*** SOURCE MATERIAL
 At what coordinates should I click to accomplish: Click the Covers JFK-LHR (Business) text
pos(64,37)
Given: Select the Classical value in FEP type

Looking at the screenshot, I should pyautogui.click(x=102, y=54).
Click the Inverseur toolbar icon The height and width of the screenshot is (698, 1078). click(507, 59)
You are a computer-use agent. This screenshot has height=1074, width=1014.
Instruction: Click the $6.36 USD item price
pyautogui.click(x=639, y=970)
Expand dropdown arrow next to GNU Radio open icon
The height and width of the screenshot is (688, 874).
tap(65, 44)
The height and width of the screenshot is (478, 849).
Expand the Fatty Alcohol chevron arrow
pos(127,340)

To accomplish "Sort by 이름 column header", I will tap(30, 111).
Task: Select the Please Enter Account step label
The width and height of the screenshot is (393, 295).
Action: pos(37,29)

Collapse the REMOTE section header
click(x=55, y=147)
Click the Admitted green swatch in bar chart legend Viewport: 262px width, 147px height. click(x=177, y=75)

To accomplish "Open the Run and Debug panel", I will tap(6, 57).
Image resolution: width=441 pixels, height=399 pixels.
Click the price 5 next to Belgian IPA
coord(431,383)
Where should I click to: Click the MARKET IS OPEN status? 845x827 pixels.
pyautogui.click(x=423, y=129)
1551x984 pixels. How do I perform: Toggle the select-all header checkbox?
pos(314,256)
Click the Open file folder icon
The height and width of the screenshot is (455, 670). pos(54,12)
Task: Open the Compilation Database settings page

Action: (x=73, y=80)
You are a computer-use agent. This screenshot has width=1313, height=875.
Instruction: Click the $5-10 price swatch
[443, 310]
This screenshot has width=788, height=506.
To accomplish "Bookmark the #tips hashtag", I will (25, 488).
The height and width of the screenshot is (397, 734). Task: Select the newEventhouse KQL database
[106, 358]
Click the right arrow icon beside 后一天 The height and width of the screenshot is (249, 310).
******
**INSTRUCTIONS FOR THE TASK**:
What lines of the material above contain "agent"? Return each of them.

**THE ANSWER**:
You are a computer-use agent. This screenshot has height=1074, width=1014.
You are a computer-use agent. This screenshot has width=1313, height=875.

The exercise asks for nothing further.